Set forth below are the responses of Tortoise Acquisition Corp. II (the “Company,” “we,” “us” or “our”), to comments received from the staff of the Division of Corporation Finance (the “Staff”) of the Securities and Exchange Commission (the “Commission”) by letter dated August 27, 2020, with respect to the Company’s Registration Statement on Form S-1, File No. 333-248269, filed with the Commission on August 24, 2020 (the “Registration Statement”). Concurrently with the submission of this letter, we are filing Amendment No. 1 to the Registration Statement (the “Amendment”).

 

For your convenience, each response is prefaced by the exact text of the Staff’s corresponding comment in bold, italicized text. All references to page numbers and captions correspond to the Amendment unless otherwise specified. All capitalized terms not otherwise defined herein shall have the meaning assigned to them in the Amendment.

 

Registration Statement on Form S-1

 

Risk Factors

 

Certain of our officers and directors are now, and all of them may in the future become, affiliated with entities engaged, page 49

 

1.You disclose that “certain of our officers and directors currently serve in similar roles for Tortoise Acquisition I, a blank check company incorporated as a Delaware corporation and formed for the purpose of effecting its own initial business combination,” and at page 80 you state that your “management team will include all of the members of the management team of Tortoise Acquisition I.” However, at page 28 you disclose that “Our sponsor, officers and directors have agreed, pursuant to a written letter agreement, not to participate in the formation of, or become an officer or director of, any other blank check company until we have entered into a definitive agreement regarding our initial business combination.” Please file the executed version of the letter agreement you list as exhibit 10.2, and revise your prospectus to disclose the date of the referenced agreement and to clarify or reconcile any potential disclosure discrepancy.

 

 

 

 

Securities and Exchange Commission

September 1, 2020

Page 2

 

RESPONSE: The Company has revised the disclosure on pages 9, 30, 89 and 118 and filed the form of letter agreement as Exhibit 10.2 to the Amendment in response to the Staff’s comment.
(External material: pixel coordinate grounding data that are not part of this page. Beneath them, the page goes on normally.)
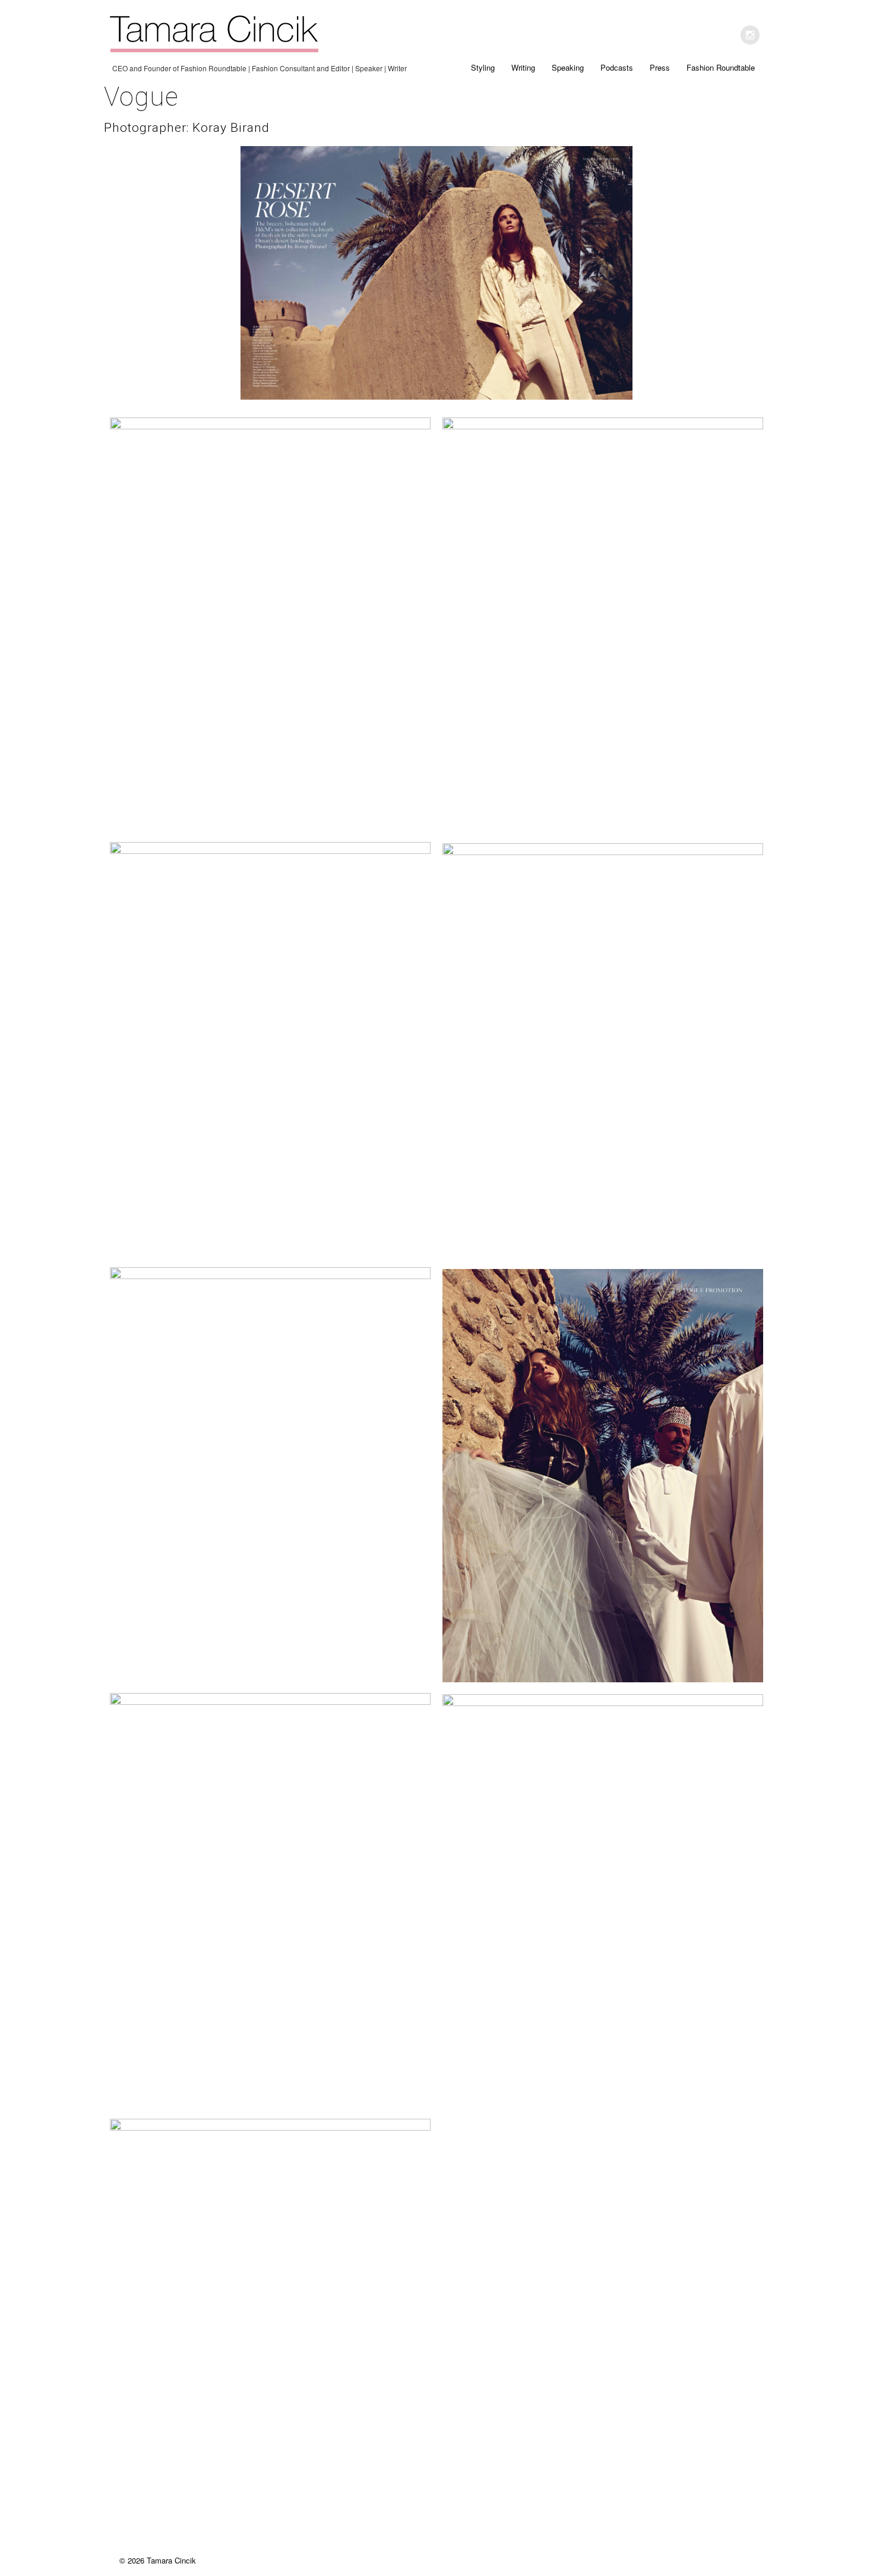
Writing (523, 67)
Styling (483, 67)
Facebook (700, 35)
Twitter (725, 35)
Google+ (750, 35)
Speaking (568, 67)
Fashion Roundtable (721, 67)
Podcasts (616, 67)
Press (660, 67)
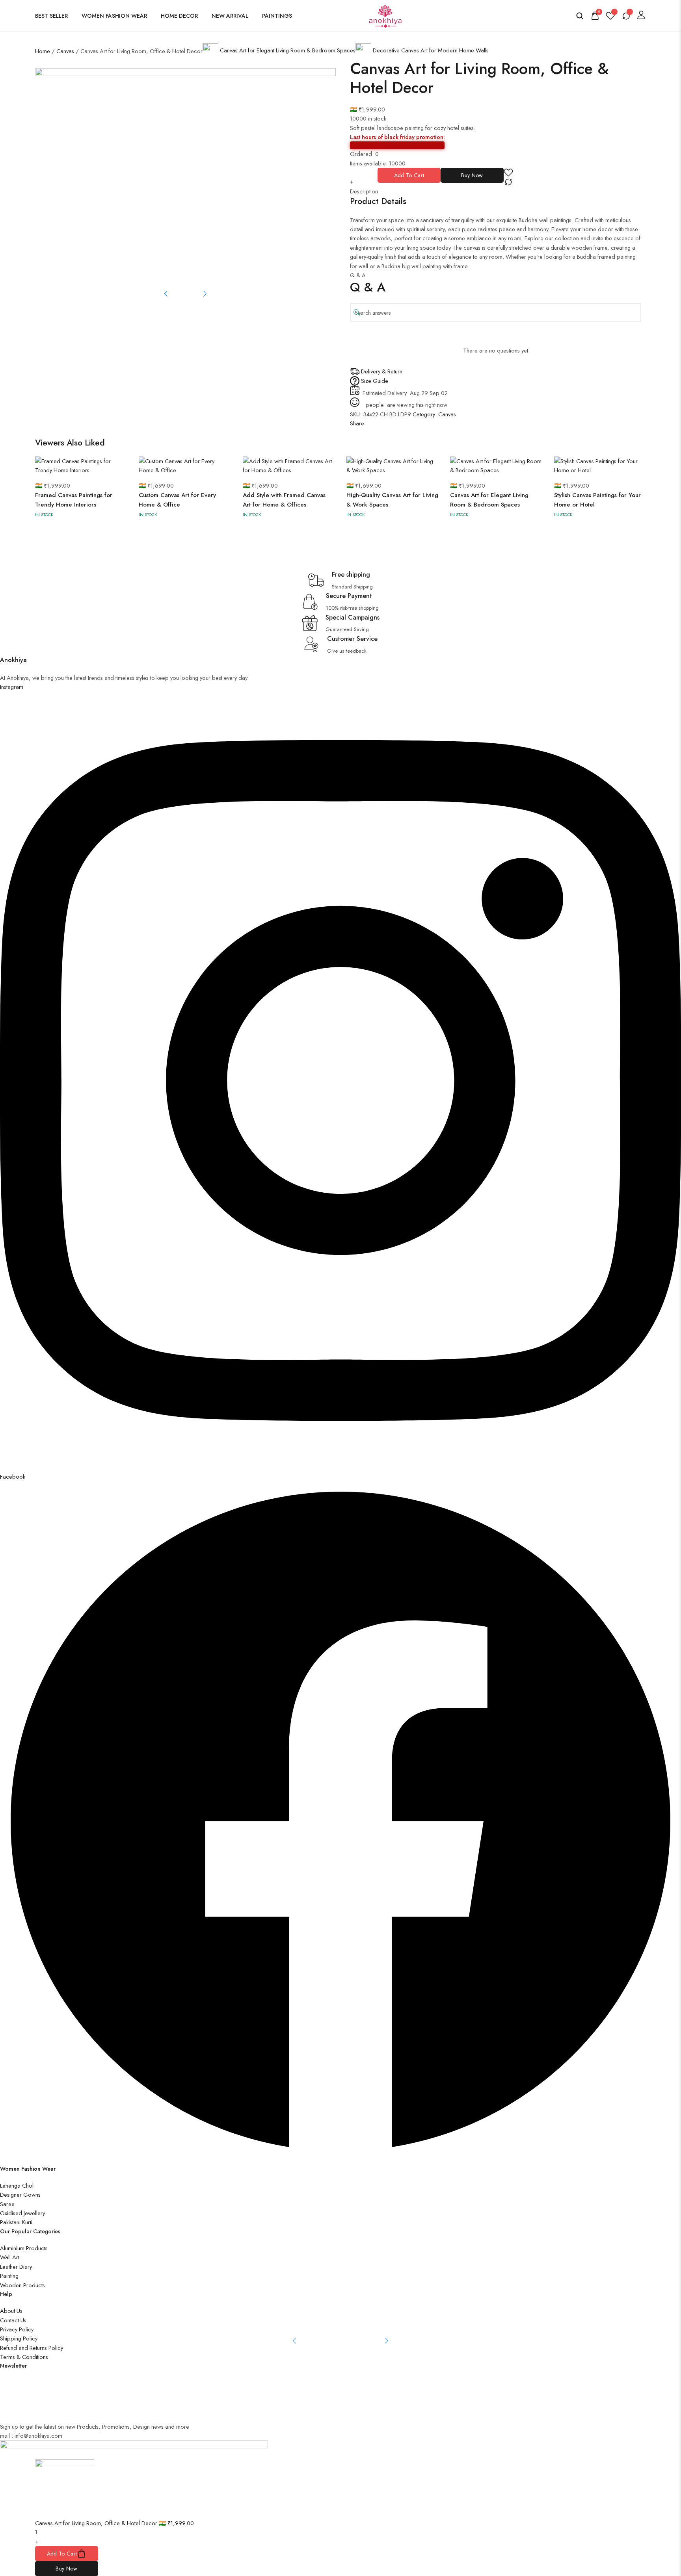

Additionally, the Company will be entering into the letter agreement with its sponsor, TortoiseEcofin Borrower, its officers and its directors to memorialize the obligations under the letter agreement at the time of effectiveness of the Registration Statement. The Company will file an executed copy of the letter agreement on a Current Report on Form 8-K promptly after the effectiveness of the Registration Statement.

 

2.We note that the registrant was formed as a Cayman Islands company approximately one month after Tortoise Acquisition I announced its proposed business combination with Hyliion. In light of the provision from your letter agreement regarding the timing and potential for similar endeavors by your officers and directors, tell us whether there are any formal or informal agreements among your sponsor and members of your management team to replicate the same business model or form additional blank check companies once you find a suitable target for the registrant. If such agreements exist, please disclose the particulars in the revised prospectus.

 

RESPONSE: The Company respectfully advises the Staff that there are no formal or informal agreements among its sponsor and members of its management team to replicate the same business model or form additional blank check companies once it finds a suitable target.

 

* * * * *

 

 

 

 

Securities and Exchange Commission

September 1, 2020

Page 3

 

Please direct any questions that you have with respect to the foregoing or if any additional supplemental information is required by the Staff, please contact Brenda K. Lenahan of Vinson & Elkins L.L.P. at (212) 237-0133.

  

  Very truly yours,
     
  TORTOISE ACQUISITION CORP. II
     
  By:

/s/ Vincent T. Cubbage

  Name:

Vincent T. Cubbage

  Title:

Chief Executive Officer

 

Enclosures

 

cc:Brenda K. Lenahan, Vinson & Elkins L.L.P.

E. Ramey Layne, Vinson & Elkins L.L.P.